Donadoni: “Sotto il nostro standard, ma ci abbiamo creduto”

Donadoni: “Sotto il nostro standard, ma ci abbiamo creduto”

Le parole del tecnico rossoblù in conferenza stampa al termine della sconfitta contro l’Inter. Per Donadoni è mancata la cattiveria e la determinazione per fare punti contro una grande squadra.

Roberto Donadoni non è del tutto soddisfatto della prestazione offerta dalla sua squadra questa sera a San Siro. Una sconfitta amara per come maturata, soprattutto per due reti subite in fotocopia.

LA PARTITA – “Abbiamo disputato una partita sotto il nostro standard – ha affermato il tecnico rossoblù – dovevamo essere più incisivi in zona offensiva. Siamo stati troppo timorosi, forse preoccupati dalla forza dell’avversario. Nel secondo tempo abbiamo fatto meglio, ma nel nostro momento migliore abbiamo subito due gol in rapida successione. Abbiamo commesso due disattenzioni che abbiamo pagato. Devo dire però che la squadra ci ha creduto, Rizzo ha avuto la palla buona e Brienza ha accorciato. Dovremmo essere più convinti, ci vuole cattiveria”.

IL DOPPIO INFORTUNIO DI DESTRO E ICARDI – “L’Inter ha un potenziale di ricambio superiore rispetto al nostro. E’ normale sia così. Forse potevamo fare qualcosa in più, Floccari non ha fatto male ma servirebbe una prestazione diversa. Siamo stati con il baricentro basso, coprire poi il campo ti sfianca”.

INTER UNICA BIG A FERMARE IL BOLOGNA  – “Non ero in panchina all’andata ma fino all’espulsione di Felipe Melo se c’era una squadra che meritava di essere in vantaggio quella era il Bologna. Oggi se avessimo avuto quello stesso spirito avremmo visto una partita differenza. L’Inter, per via della sua forza, ha poi trovato la soluzione vincente”.

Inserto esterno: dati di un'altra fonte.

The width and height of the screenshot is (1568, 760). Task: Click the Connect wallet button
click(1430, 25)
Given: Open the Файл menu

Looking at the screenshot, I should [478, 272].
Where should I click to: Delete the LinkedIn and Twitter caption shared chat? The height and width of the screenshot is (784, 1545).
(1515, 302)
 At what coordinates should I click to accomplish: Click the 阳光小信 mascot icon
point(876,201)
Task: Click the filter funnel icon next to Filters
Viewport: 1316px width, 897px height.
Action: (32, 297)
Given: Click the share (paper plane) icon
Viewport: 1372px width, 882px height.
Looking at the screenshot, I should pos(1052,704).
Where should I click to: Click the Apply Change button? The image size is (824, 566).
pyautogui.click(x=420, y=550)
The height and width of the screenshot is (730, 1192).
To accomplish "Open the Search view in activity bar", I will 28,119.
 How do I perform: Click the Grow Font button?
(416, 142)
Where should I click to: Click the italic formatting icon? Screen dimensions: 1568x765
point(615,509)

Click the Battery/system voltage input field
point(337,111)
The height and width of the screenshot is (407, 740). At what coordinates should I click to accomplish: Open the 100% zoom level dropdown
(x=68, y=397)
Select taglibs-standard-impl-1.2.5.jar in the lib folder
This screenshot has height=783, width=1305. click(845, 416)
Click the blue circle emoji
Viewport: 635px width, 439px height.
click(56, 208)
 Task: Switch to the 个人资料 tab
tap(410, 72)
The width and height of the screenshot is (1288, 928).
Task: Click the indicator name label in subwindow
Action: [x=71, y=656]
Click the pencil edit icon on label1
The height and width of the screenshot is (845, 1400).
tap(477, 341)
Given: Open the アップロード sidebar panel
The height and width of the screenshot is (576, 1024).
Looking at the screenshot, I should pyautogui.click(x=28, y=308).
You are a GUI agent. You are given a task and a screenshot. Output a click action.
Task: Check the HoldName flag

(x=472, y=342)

GOL SU PALLA INATTIVA – “Un calcio d’angolo si poteva evitare, sul primo gol c’è stato un rimpallo e Diawara è salito tardi. Sono coincidenze fatali. Sul secondo invece ci siamo fatti sorprendere. Non è un campanello d’allarme, la partita di oggi non cambia tutto lo scenario. Se questo si ripeterà nel tempo allora faremo valutazioni diverse”.

ZUNIGA E BRIENZA – “Camilo ha bisogno di giocare, oggi non è nelle condizioni ideali per esprimere il suo potenziale ma gli servono minuti in campo. Mi auguro progredisca, qualitativamente è un giocatore di livello. Dovrà allenarsi e fare fatica. Brienza è un giocatore che ormai ha una sua dimensione in quel ruolo. Se pensiamo a farlo giocare esterno può essere dispendioso, in mezzo è sicuramente incisivo”.

BIABIANY – “Il mercato è chiuso da un pEzzo. Mi auguro faccia un percorso di alto livello perché dopo quello che ha vissuto è bello vederlo all’Inter. Hanno creduto in lui ed è un ragazzo straordinario”.

CONTE IN TRIBUNA – “Quando il c.t. si muove vuol dire che c’è un interesse dietro”.